Question

A constant retarding force of $15\,N$ is acting on a body of mass $20\,kg$ moving with the initial velocity of $50\,m/s$. How long does the body take to stop?

Answer 1

Hint:In question we need to find out the acceleration of the object. This we can find out using the laws of motion. It states, the force applied on the body is the product of the mass and the acceleration of the body due to force. We will then try to find out time using the equations of motion.

Formula used:
$ a = \dfrac{{v - u}}{t} \\
F = ma \\ $
Here, $v$: final velocity, $u$: initial velocity, $t$: time and $a$: acceleration.

Complete step by step answer:
As given in the question we have,
Mass of the body(m) = $20\,kg$
Force acting on the body (F) = $15\,N$
Initial velocity of the body is (u) = $50\,m/s$
Final velocity as the object stops (comes to rest) is (v) = $0\,m/s$.

Using Newton’s second law of motion we can have, the force applied on or by a body is a product of mass and acceleration.
$F = ma$
Substituting the values we have in the equation
$ - 15 = 20 \times a \\
\Rightarrow a = \dfrac{{ - 15}}{{20}}
\Rightarrow a = - 0.75\,m{s^{ - 2}} \\ $
As we get the acceleration we can find out the time taken by the body to come to rest.
$ a = \dfrac{{v - u}}{t} \\
\Rightarrow - 0.75 = \dfrac{{0 - 50}}{t} \\ $
After cross multiplying and getting t on the left side
$t = \dfrac{{ - 50}}{{ - 0.75}} \\
\therefore t = 66.67\,s \\ $
So the body will take 66.67 seconds to come to rest.

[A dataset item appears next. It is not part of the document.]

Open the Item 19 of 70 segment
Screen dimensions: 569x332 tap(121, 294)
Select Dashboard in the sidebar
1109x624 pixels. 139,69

Note: It is always good to remember when to use and when not to use Newton's laws of motion. Newton’s laws are applied if and only if the acceleration is constant. If it is not the case then the problem will be solved using the derivatives and functions and not the laws of motion. But in any case it is always best to remember Energy always remains constant.